Um pouco mais de luz na beleza espectral de uma autora única.
Jessica Pratt é um caso peculiar na cena musical actual. Chega ao seu quarto disco continuando a estar nas margens, a ser um segredo bem guardado e acarinhado por um punhado de fiéis, encantados com este mundo pequeno e grande, profundamente hipnótico e pessoal, que nasce de uma guitarra e uma rapariga mas parece contar toda a verdade lá dentro.

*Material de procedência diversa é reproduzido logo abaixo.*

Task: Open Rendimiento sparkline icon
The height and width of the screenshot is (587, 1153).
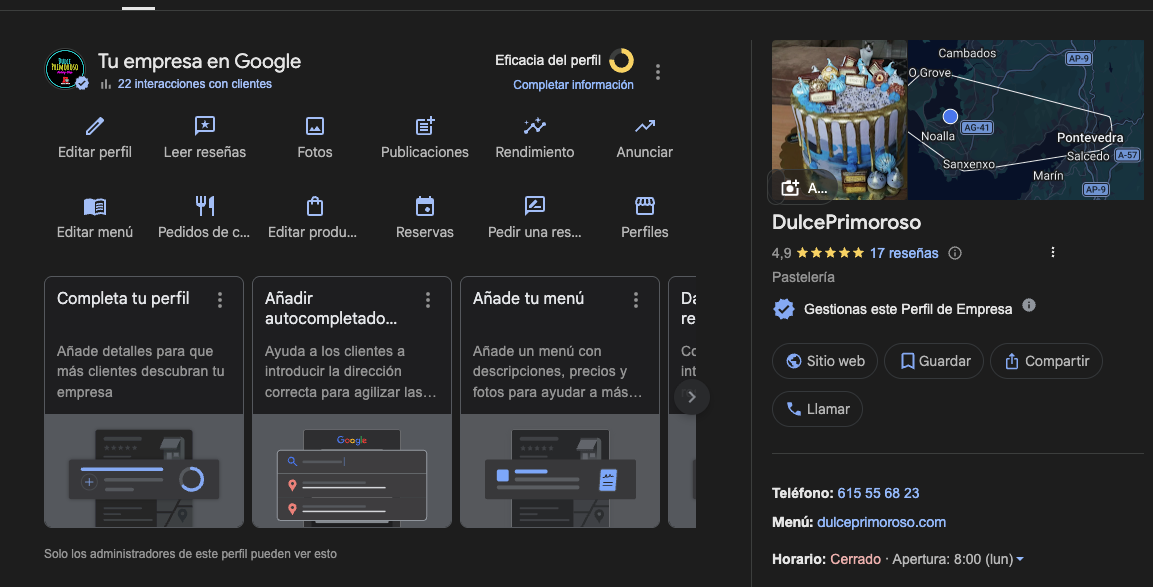Action: tap(535, 126)
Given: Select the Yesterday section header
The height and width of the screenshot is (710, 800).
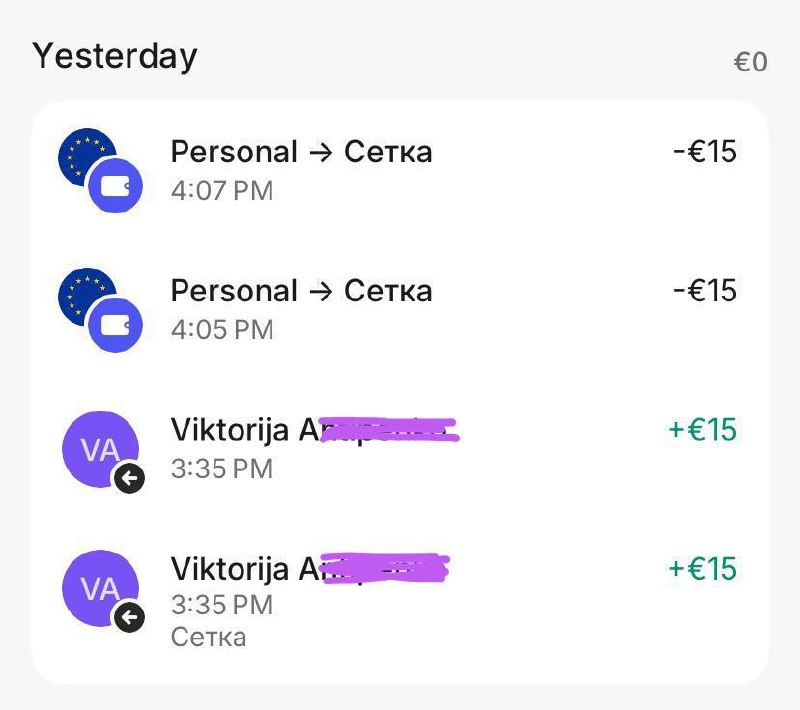Looking at the screenshot, I should click(115, 56).
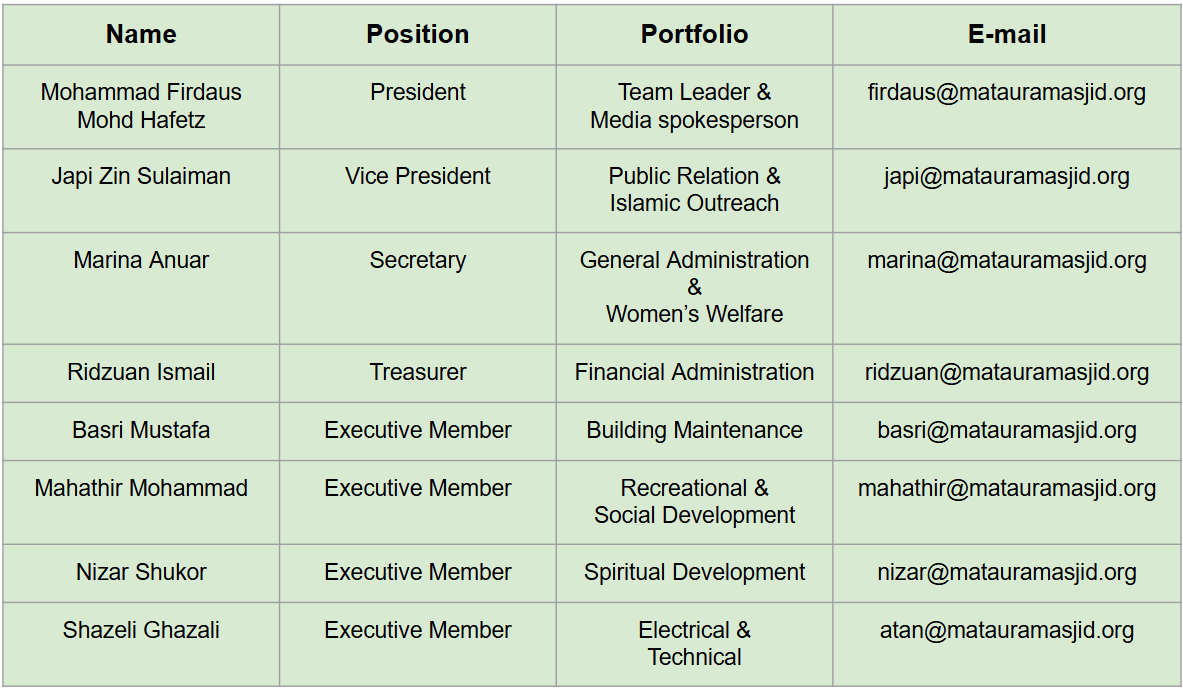Viewport: 1183px width, 691px height.
Task: Click the E-mail column header
Action: point(1006,35)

Só demos por ela em 2015, aquando do seu magnífico segundo disco, On your own love again, que encontrou lugar entre os melhores trabalhos desse ano, votados pela nossa redação. Encantou-nos, então, esta folk espectral desestruturada, aparentemente sempre à beira de se desconjuntar mas sem o fazer, uma fragilidade que ecoa a própria vida.
Nunca mais a largámos, e o trabalho seguinte, Quiet signs (2019), voltou a marcar pontos. Esse disco foi, na verdade, o primeiro a ser gravado num estúdio a sério e, cinco anos depois, chega o novo tomo desta história que se vai escrevendo, de mansinho.
Here in the pitch partilha com o anterior alguns elementos. Por um lado, ambos os discos não chegam à meia hora, lembrando os trabalhados também assombrados de Nick Drake, como se não fosse capaz de mais sem colocar em causa a sua própria existência; por outro, também aqui há a presença de trabalho de estúdio mais elaborado do que nos rudimentares princípios das gravações de Pratt.
O que é um alívio é que não estamos perante nenhuma wall of sound nem nada de muito intrusivo. A origem, a trave-mestra de tudo, continua a ser a voz assombrada de Pratt, ao mesmo tempo nova e velha, e o seu dedilhado de guitarra acústica, a soar a pó e a fim de noite. O que temos de novo são alguns efeitos subtis, como ligeiras percussões ou pormenores de teclas e quase imperceptíveis electrónicas, que nunca chegam a reclamar protagonismo. Esse continua guardado para as palavras crítpicas de Pratt e para o eco que enche a sala, quando canta.
Uma das grandes conquistas deste Here in the pitch é esta evolução na continuidade. Um som que se enche de mais detalhes mas que continua, incrivelmente, a soar como se ela estivesse a cantar num quarto na penumbra, e nós mesmo ali ao seu lado. Esse carácter íntimo é, de certa forma, um dos grandes segredos do seu encanto.
Da mesma forma, em termos estritamente musicais, há por aqui salpicos de ingredientes novos. Acordes bossa-novísticos em “Better hate” ou “Get your head out”, uns toques de doo-wop de bolso em “Life is”, as cordas bonitas de “World on a string”, talvez a canção mais “direitinha” que Pratt alguma vez gravou.
À medida que o disco avança, é curioso como alguma luminosidade inicial – e muito bonita – vai dando lugar a uma progressiva escuridão, como se o disco tivesse dois produtores diferentes ou como se o fim de tarde desse lugar à noite, com todos os seus fantasmas. A última faixa, “”The last year”, acaba por libertar a pressão e a claustrofobia dos temas anteriores, mais espectrais, fazendo uma espécie de síntese do disco.
Here in the pitch é mais um triunfo de Jessica Pratt. Uma artista, e uma voz, que ainda não falhou, evoluiu dentro daquilo que é a sua personalidade sem ceder a tentações de corrida para um sucesso qualquer que obliterasse a sua essência. E consegue manter a beleza espectral que os fãs antigos sempre estimaram com uns raios de luz que podem ajudar a que novos entrem pela porta. E lá fiquem.